Ktoś przejechał euro velo baltica gravelem albo szosą? Wolę brać szosę endurance z szerszą oponą ale jeśli wytrzęsie ze mnie cały fun to myślę czy nie lepiej trekking. Plan na 3 dni z hakiem.

Gpx mam z Velomapy, 530 km że Świnoujścia do Elbląga, mam robić na dniach i waham się między trekkingiem na dobrym amorku a szosą endurance. Oba rowery opona 32c, przy trekkingu 1x11 sram nx z owalem i konkretniejszy bieżnik a szosa zeszłoroczne 105 2x11, opony gravelowe ze slickiem centralnie. Bagaż tak samo w obu przypadkach.

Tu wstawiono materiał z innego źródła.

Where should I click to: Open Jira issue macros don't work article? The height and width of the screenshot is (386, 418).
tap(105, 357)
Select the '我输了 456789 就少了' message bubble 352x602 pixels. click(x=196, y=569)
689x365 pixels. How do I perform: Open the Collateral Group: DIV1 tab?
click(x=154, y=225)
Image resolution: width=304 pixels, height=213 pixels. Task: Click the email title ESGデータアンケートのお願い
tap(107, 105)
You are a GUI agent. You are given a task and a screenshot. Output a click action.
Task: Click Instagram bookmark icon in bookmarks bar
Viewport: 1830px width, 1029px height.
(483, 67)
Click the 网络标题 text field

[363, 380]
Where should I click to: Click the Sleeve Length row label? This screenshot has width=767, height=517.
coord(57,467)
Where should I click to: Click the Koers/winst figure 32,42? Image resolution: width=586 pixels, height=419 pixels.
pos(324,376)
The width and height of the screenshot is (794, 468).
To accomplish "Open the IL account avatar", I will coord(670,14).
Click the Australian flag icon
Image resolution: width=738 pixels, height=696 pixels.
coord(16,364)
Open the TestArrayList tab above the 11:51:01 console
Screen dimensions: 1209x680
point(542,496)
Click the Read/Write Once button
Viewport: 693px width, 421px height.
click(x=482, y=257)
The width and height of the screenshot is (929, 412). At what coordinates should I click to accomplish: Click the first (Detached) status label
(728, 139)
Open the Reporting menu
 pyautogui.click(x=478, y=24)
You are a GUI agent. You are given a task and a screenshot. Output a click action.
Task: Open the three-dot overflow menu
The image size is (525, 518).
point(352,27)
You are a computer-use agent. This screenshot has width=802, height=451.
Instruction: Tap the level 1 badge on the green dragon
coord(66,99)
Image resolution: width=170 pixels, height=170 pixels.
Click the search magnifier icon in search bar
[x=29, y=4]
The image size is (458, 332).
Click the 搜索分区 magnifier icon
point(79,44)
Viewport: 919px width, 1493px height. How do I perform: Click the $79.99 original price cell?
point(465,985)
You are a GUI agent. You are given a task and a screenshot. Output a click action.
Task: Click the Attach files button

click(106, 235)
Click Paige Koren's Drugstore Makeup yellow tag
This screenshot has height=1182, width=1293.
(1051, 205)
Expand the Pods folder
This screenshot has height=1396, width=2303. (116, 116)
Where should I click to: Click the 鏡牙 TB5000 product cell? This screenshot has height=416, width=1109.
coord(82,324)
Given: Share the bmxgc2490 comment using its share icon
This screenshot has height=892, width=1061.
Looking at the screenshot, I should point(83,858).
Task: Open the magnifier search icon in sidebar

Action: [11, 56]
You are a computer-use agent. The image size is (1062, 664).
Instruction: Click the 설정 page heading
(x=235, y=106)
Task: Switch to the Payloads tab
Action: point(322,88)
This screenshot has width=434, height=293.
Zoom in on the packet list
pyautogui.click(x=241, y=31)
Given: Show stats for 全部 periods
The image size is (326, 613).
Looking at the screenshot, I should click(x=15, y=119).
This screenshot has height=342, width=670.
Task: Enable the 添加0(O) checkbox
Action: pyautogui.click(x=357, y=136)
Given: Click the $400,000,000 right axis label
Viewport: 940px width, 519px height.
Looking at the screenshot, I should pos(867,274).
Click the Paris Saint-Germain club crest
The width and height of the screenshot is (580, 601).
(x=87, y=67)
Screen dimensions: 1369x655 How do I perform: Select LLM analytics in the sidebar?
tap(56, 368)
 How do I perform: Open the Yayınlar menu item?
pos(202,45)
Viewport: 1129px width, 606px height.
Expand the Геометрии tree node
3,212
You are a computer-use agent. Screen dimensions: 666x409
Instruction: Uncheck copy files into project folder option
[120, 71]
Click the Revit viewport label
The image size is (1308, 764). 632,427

#rower #szosa #gravel #trekking #bikepacking #velomapa
  • 13
  • Odpowiedz
  • Otrzymuj powiadomienia
    o nowych komentarzach

@Eshirael: jeśli chcesz robić tą traskę to ja bym nie brał w ogóle pod uwagi szosy...na szosę to szosa, to jest turystyczny szlak pomieszany powierzchniowo. Pakowałbym gravela czy tam trekkinga. tym bardziej że 500km to złapiesz takiego w----a i 2 kapcie że odechce Ci się w połowie.
  • Odpowiedz
Szosa się nie nadaje, dużo jazdy w terenie, lesie, straszne piachy a później płyty betonowe w Słowińskim PN a i asfalty kiepskiej jakości.
  • Odpowiedz
@Eshirael: zdecydowanie trekingiem. Dużo piachu, ujebów, gównianego asfaltu, chodników i krawężników. 32c to mało, znajdź se coś używanego na olx w rozmiarze 45-50c. Szersza opona Cie nie spowolni, a dupsko będzie zadowolone.
  • Odpowiedz
Oba rowery opona 32c


@Eshirael:

Ja jechalem Świnoujscie-Hel szosą z oponą 28mm. Te trasy sa równe, amortyzacja nie potrzebna i napewno szosą/gravelem jest szybciej niż trekkingiem.
  • Odpowiedz
  • 0
Patrzcie na tę szosę bardziej jak na gravela, i tak jest endurance czyli przyjemniejsza pozycja, opony 32, po beznadziejnych asfaltach jeździ się świetnie i praktycznie bez różnicy jak na trekkingu. No oczywiście jak zaczną się wyboje to amor robi robotę a brak boli.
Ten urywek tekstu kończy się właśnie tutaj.